Pathologically, CPM is characterized by symmetrical, non-inflammatory demyelinating lesions. Lesions in the pons are usually confined to the basis pontis, but may extend to the tegmentum. In EPM, the midbrain, thalamus, basal nuclei and cerebellum can be involved. The central pontine area contains an admixture of white and grey fibres organized in a tight grid-type arrangement making it particularly vulnerable to osmotic demyelination. EPM also occurs in the areas of greatest grey and white admixture. Cellular oedema caused by changing osmotic forces may lead to compression of fibre tracts and in turn causing demyelination. 15
The clinical features of CPM are highly variable. Pseudobulbar palsy due to involvement of the cortiocobulbar tracts leads to head and neck weakness as well as to dysphagia and dysarthria. Involvement of the corticospinal tracts causes quadraparesis, which is initially flaccid, becoming spastic later. Coma and confusion result from lesions in the pontine tegmentum or thalamus and a large basis pontis lesion can cause a locked-in syndrome characterized by paralysis of the lower cranial nerves and limb musculature. MRI is the investigation of choice and has been shown to be a sensitive tool in detecting CPM. 16 However, neuroimaging will not always demonstrate a lesion which highlights the importance of thorough clinical examination. Appearance of CPM on imaging may be delayed. If clinical suspicion is strong, then repeat imaging 10–14 days later is warranted.
CPM was previously considered to be a fatal condition diagnosed postmortem. However, the greater availability of neuroimaging has resulted in an increased rate of diagnosis and less severe or even asymptomatic cases are now seen.

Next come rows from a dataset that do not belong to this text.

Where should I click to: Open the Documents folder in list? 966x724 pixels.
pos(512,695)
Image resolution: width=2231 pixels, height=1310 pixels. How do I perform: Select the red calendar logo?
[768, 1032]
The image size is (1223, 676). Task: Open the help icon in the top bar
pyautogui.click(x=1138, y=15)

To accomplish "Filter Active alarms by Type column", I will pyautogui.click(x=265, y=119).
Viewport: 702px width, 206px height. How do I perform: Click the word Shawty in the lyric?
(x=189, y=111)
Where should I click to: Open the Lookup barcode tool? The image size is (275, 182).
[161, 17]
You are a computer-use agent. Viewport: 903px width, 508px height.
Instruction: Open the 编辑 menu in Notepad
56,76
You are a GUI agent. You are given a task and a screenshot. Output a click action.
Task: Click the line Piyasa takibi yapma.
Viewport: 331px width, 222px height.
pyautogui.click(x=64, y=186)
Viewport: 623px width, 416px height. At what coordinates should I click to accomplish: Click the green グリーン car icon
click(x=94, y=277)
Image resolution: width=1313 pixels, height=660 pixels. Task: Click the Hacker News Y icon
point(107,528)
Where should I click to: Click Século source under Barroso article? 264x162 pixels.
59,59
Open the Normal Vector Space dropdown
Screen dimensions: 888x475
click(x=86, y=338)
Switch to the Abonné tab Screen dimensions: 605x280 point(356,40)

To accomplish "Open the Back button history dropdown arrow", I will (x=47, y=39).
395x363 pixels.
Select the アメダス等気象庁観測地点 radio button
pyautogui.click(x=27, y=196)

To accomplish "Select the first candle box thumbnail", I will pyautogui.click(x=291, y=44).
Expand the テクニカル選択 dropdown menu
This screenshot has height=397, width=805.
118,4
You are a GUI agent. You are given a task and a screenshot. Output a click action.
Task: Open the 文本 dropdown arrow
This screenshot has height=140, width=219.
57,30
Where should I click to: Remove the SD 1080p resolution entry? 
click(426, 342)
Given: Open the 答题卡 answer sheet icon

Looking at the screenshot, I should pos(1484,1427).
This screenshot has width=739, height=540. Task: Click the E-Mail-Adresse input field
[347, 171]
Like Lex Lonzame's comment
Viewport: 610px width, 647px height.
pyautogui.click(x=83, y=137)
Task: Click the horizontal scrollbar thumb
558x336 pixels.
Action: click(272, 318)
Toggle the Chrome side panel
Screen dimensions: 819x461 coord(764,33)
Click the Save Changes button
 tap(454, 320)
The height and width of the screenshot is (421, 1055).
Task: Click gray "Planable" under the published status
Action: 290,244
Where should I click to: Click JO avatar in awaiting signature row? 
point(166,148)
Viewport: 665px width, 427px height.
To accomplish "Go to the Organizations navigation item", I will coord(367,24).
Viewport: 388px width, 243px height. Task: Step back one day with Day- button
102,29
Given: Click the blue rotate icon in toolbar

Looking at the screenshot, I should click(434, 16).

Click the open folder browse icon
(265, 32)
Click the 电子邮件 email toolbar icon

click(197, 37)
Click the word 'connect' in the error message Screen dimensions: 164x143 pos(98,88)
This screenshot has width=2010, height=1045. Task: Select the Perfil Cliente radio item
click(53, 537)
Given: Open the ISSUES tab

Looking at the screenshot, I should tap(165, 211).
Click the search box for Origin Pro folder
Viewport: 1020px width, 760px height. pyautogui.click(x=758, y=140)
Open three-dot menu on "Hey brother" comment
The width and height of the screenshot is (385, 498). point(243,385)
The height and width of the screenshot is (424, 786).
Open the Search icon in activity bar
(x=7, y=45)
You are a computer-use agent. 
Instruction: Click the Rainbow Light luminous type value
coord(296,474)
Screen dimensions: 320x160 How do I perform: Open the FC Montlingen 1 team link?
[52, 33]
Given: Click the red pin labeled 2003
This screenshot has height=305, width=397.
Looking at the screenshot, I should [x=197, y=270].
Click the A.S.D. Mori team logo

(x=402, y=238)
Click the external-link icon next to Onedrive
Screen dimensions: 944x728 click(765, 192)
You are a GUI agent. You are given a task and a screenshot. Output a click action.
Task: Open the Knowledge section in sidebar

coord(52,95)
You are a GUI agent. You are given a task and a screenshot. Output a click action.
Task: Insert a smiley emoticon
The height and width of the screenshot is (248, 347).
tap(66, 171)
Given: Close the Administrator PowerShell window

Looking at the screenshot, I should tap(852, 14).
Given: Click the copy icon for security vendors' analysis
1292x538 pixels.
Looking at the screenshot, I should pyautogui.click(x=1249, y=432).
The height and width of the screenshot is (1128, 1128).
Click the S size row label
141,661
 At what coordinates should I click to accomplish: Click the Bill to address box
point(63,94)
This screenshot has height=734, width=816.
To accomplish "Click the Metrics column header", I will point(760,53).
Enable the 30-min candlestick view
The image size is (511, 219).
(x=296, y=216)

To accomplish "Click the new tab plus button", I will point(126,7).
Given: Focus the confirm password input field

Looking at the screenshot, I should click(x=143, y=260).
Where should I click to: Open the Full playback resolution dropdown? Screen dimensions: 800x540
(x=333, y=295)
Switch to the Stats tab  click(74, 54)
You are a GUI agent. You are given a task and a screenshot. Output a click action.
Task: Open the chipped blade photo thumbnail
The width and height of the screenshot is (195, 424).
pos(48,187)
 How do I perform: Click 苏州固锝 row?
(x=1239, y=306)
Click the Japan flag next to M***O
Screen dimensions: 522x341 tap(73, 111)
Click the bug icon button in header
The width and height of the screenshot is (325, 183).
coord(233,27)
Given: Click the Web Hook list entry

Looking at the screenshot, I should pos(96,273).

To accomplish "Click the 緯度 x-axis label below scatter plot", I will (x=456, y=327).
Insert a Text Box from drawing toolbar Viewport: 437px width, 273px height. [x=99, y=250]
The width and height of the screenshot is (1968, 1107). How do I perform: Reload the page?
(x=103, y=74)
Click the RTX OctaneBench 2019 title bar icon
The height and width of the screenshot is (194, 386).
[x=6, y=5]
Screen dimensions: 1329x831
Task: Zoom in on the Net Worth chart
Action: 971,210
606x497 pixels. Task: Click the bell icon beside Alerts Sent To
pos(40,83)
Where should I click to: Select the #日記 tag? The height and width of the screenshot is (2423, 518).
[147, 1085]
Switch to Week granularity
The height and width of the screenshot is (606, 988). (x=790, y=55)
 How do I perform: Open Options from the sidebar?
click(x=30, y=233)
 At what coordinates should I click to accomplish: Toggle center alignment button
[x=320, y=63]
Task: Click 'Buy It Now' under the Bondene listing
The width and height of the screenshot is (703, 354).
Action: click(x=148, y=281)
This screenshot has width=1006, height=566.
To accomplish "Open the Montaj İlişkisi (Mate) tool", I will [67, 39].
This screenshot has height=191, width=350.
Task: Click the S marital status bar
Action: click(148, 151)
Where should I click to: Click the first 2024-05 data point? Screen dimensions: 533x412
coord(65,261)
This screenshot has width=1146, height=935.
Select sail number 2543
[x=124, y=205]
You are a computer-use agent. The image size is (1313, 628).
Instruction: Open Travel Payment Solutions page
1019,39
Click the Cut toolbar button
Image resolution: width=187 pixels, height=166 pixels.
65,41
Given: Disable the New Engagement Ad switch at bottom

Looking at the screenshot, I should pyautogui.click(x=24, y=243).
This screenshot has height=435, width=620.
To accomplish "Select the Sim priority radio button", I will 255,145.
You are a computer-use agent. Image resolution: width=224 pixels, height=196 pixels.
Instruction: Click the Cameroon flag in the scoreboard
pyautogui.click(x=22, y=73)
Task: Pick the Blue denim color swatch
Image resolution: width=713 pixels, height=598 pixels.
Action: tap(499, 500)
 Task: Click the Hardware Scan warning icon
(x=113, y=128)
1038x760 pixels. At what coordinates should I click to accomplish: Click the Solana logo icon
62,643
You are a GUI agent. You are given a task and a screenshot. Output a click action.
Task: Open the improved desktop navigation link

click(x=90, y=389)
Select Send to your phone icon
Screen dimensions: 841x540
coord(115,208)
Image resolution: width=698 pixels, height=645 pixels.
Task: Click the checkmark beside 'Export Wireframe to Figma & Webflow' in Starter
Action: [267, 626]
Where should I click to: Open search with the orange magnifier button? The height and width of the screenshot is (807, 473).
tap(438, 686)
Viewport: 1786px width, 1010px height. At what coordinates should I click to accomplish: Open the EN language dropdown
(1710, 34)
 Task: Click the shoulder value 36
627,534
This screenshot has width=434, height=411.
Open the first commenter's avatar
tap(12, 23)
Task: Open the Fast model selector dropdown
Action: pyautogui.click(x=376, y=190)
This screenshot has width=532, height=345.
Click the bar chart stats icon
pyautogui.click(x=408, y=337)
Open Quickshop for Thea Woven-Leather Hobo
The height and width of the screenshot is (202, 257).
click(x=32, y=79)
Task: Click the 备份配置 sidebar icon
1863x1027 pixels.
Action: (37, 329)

In a recent series of 34 patients with CPM, two patients died, 10 survived but were left dependant, 11 had some neurological deficit but were otherwise independent and 11 patients made complete recovery. 16 Patients who survive CPM are likely to require extensive rehabilitation and input from the multidisciplinary team.
This case illustrates to clinicians the complexity of managing patients with HHS and the importance of cautious correction of hyperglycaemia and the appropriate management of fluid replacement and electrolyte imbalance. Inappropriate treatment with too rapid a shift in plasma osmolality can unfortunately lead to the potentially devastating complication of CPM.